By on March 23, 2018

2019 Mazda 6

There’s still a ways to go, but the transition of Mazda’s image into that of a semi-premium automaker is well underway. The latest interiors — and exteriors — emerging from the brand boast extra refinement, better materials, and a subdued elegance you won’t find on, say, a Nissan.

Mazda’s getting there, but in the meantime, sales remain an issue. Between the brand’s recent U.S. sales pinnacle in 2015 and the end of 2017, volume fell 9.3 percent. There’s a plan to turn it around, and it doesn’t all have to do with the automaker’s looming mystery crossover.

Speaking to Automotive News, Jim Bagan, chairman of the Mazda National Dealer Advisory Council chairman, said Mazda has made great strides in boosting its image.

“On a scale of 1 to 10, I’d say we’re on a strong seven or weak eight with 10 meaning you have absolutely arrived with every product you built,” said Bagan, who co-owns four Texas Mazda dealers. “From an engineering, mechanical standpoint, we’re there.”

Bagan’s obviously referring to the company’s revolutionary Skyactiv-X gasoline compression ignition engine, bound for the next-generation Mazda 3. Without an electric or hybrid vehicle in its limited lineup, the automaker instead put its efforts into eking every last bit of fuel economy out of the internal combustion engine. Toyota, which owns a 5 percent stake in Mazda, is ready and willing to provide the electrification, as needed.

Okay, so Bagan rates the brand’s makeover as maybe a low eight. What’s left to do? Well, there’s more work to be done on interiors, though Bagan rates the recently refreshed CX-5 as “a nine or a weak 10.” The CX-9, also recently refreshed, gets a nod of approval, as does the 6, which sees a host of changes for 2018 — including the addition of a long-awaited turbocharged engine.

“What we want to be is the premium brand that gives you everything that Mercedes does, gives the experience that Mercedes does, but you don’t have to pay for the Mercedes,” he said, summing up Mazda’s basic plan. (We doubt Mazda execs have a crossed-out photo of Dr. Z on the wall at HQ.)

Vehicles that don’t rate a high number on the “refined or not” scale include those which haven’t seen a refresh. In a small measure, this could be holding back sales. Mazda, after all, only sells six models in North America.

“The CX-3 will be repositioned with its next refreshening (in 2019). We’ll get an incremental sale out of that,” Bagan said. “Then, obviously, the car that’s going to come to market from the Toyota-Mazda relationship of joint manufacturing in the U.S.”
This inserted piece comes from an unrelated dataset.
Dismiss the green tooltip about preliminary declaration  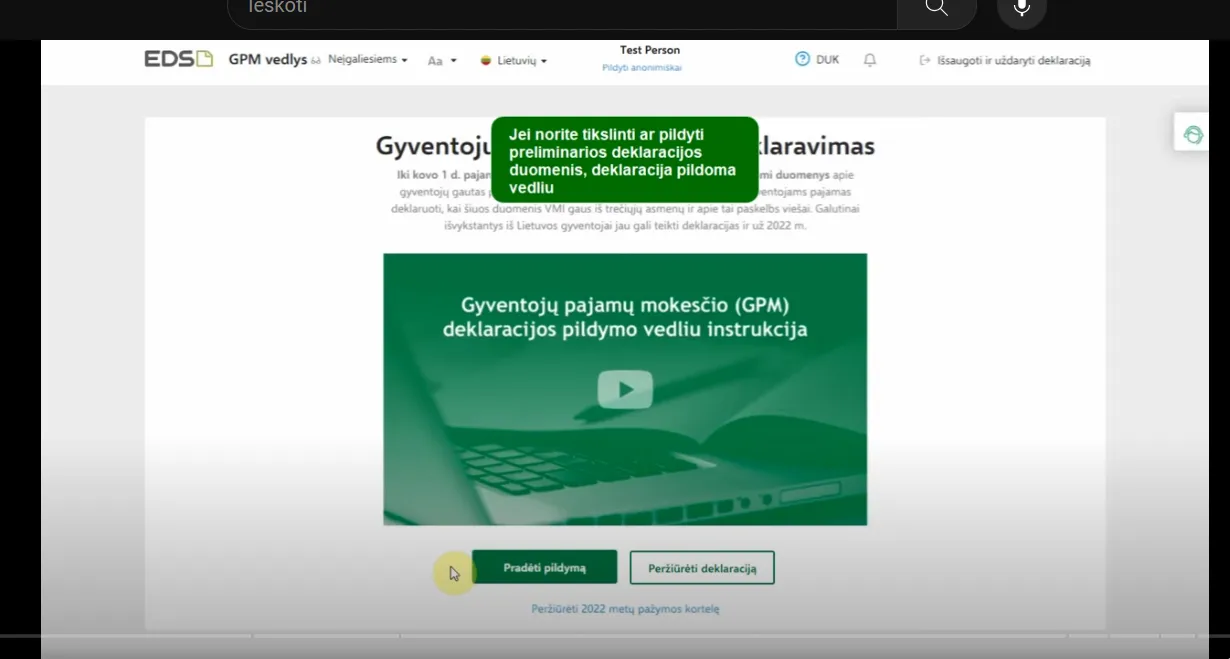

Mazda won’t divulge details on that tailored-for-America model, though there’ll be capacity for 150,000 units a year once the assembly plant finishes construction in Alabama. Bagan says Mazda doesn’t expect to sell 150,000 mystery vehicles a year, but it will make up a large portion of the additional 150k vehicles the company plans to sell each year. Mazda’s goal is a 2 percent market share in the United States. So far, it’s slice of the market is getting more meagre.

A renewed advertising effort will play a big role in getting the brand’s message out, Bagan said; right now, it’s something dealers aren’t too happy about.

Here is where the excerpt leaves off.